Could you copy every entry exactly, dropping the pictures?

Pixel coordinate grounding data:
____________

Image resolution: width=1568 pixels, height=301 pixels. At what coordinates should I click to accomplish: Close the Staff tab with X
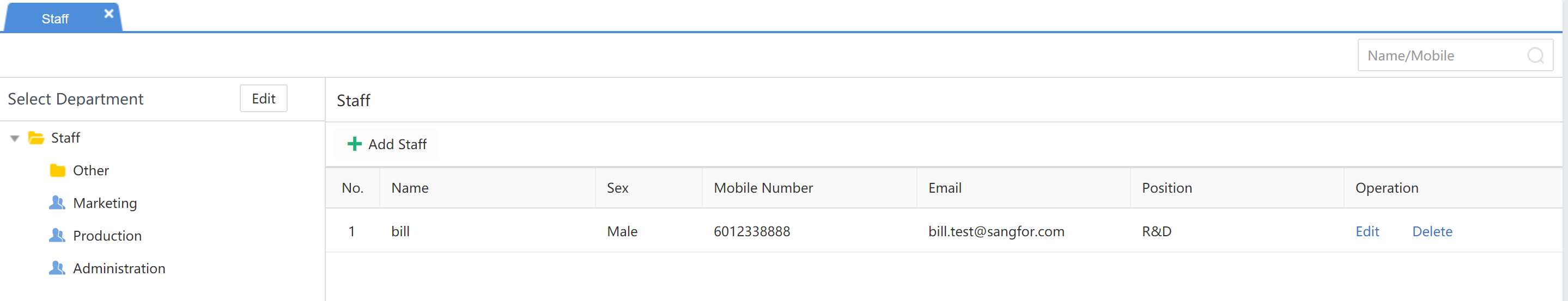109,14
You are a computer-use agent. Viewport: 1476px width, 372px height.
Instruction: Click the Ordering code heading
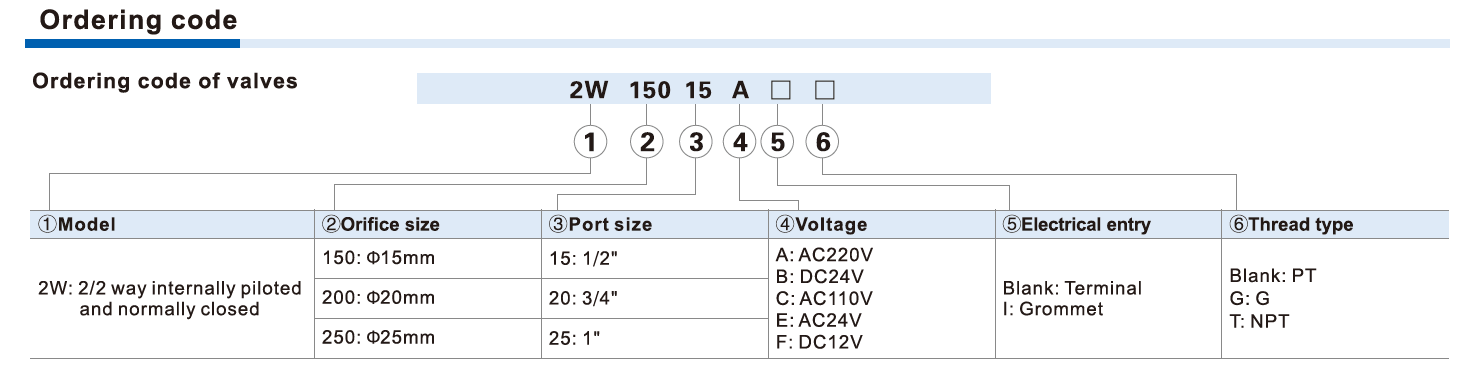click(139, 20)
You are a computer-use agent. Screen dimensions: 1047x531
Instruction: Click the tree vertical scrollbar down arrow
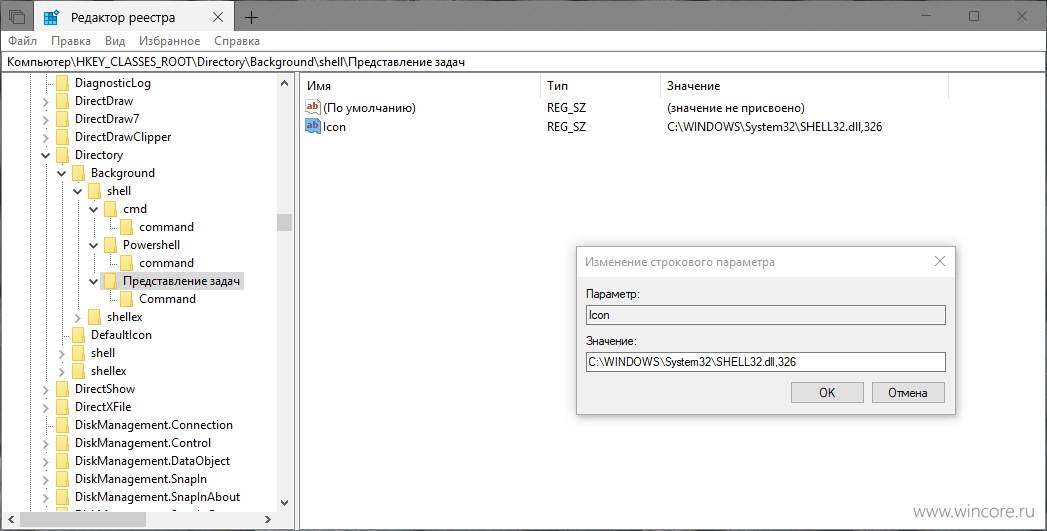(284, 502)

____________

Exercise response:
Image resolution: width=1568 pixels, height=301 pixels. At what coordinates should I click to accomplish: Close the Staff tab with X
109,14
You are a computer-use agent. Viewport: 1476px width, 372px height.
Instruction: Click the Ordering code heading
click(139, 20)
You are a computer-use agent. Screen dimensions: 1047x531
Instruction: Click the tree vertical scrollbar down arrow
(284, 502)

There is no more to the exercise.